SUPPLIED DATA:
☆ ☆ ☆ ☆ ☆ ☆ ☆

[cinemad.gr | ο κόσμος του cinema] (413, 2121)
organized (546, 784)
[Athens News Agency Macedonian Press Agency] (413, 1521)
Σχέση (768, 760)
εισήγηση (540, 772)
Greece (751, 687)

☆ ☆ ☆ ☆ ☆ ☆ ☆

TASK INSTRUCTIONS: All records shown above are to be output exactly.

ANSWER BOX:
[cinemad.gr | ο κόσμος του cinema] (413, 2121)
organized (546, 784)
[Athens News Agency Macedonian Press Agency] (413, 1521)
Σχέση (768, 760)
εισήγηση (540, 772)
Greece (751, 687)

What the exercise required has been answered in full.